Required task — Filter the data below and copy out each line that contains the string "Enable".

[Interface element records]
•••••

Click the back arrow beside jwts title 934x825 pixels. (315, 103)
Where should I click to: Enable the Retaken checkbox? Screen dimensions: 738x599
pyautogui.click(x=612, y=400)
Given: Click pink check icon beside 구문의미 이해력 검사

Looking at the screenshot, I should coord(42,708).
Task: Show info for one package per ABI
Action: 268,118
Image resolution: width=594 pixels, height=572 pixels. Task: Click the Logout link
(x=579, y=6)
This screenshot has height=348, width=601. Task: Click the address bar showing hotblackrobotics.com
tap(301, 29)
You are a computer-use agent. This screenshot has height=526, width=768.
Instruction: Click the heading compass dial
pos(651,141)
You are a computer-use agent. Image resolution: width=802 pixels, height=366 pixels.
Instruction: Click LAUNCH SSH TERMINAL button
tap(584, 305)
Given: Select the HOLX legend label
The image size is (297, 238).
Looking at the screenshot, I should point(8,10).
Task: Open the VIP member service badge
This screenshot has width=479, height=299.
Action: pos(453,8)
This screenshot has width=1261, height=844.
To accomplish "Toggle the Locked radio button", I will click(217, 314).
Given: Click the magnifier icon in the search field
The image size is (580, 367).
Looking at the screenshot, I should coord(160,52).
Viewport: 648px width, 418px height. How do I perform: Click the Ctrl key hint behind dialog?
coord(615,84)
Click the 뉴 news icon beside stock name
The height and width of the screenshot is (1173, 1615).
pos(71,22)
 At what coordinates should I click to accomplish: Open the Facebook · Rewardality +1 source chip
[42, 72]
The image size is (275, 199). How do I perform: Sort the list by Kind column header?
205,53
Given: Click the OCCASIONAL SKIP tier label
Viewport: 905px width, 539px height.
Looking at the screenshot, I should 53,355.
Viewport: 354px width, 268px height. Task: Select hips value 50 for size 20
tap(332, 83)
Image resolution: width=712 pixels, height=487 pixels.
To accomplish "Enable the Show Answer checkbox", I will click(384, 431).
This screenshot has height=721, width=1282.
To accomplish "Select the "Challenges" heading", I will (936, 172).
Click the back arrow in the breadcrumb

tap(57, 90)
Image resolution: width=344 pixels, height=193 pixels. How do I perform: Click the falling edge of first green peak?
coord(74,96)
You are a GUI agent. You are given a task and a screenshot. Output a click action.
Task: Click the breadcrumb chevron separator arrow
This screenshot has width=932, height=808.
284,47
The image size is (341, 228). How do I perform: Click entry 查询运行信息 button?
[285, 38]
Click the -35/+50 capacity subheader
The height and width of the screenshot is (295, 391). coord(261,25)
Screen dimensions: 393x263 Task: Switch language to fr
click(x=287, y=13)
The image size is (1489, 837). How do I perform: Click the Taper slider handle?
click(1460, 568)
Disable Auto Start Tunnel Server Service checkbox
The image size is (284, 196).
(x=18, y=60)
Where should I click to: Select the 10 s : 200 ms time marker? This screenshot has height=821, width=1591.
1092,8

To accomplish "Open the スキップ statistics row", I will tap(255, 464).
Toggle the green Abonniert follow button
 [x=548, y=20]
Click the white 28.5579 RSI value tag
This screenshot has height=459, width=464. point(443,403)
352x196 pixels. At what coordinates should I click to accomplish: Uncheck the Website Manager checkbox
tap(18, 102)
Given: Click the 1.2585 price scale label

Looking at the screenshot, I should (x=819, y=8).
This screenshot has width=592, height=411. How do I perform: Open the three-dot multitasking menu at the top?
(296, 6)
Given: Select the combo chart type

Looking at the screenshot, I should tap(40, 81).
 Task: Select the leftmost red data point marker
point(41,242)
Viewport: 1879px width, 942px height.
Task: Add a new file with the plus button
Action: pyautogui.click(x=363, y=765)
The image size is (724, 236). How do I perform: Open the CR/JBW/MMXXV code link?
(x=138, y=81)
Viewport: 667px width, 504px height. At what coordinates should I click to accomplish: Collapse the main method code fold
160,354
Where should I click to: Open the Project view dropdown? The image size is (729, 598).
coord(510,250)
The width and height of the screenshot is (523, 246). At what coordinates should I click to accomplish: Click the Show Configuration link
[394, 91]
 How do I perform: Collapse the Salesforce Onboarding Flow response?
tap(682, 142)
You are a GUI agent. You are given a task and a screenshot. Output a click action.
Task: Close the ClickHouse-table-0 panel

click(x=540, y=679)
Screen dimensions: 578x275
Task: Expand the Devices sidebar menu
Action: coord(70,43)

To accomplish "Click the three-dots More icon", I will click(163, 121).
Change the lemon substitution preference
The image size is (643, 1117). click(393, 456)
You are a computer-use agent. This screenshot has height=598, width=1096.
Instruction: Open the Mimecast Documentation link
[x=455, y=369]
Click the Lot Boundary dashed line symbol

•••••

Worked answer —
Where should I click to: Enable the Retaken checkbox? Screen dimensions: 738x599
To accomplish "Enable the Show Answer checkbox", I will click(384, 431).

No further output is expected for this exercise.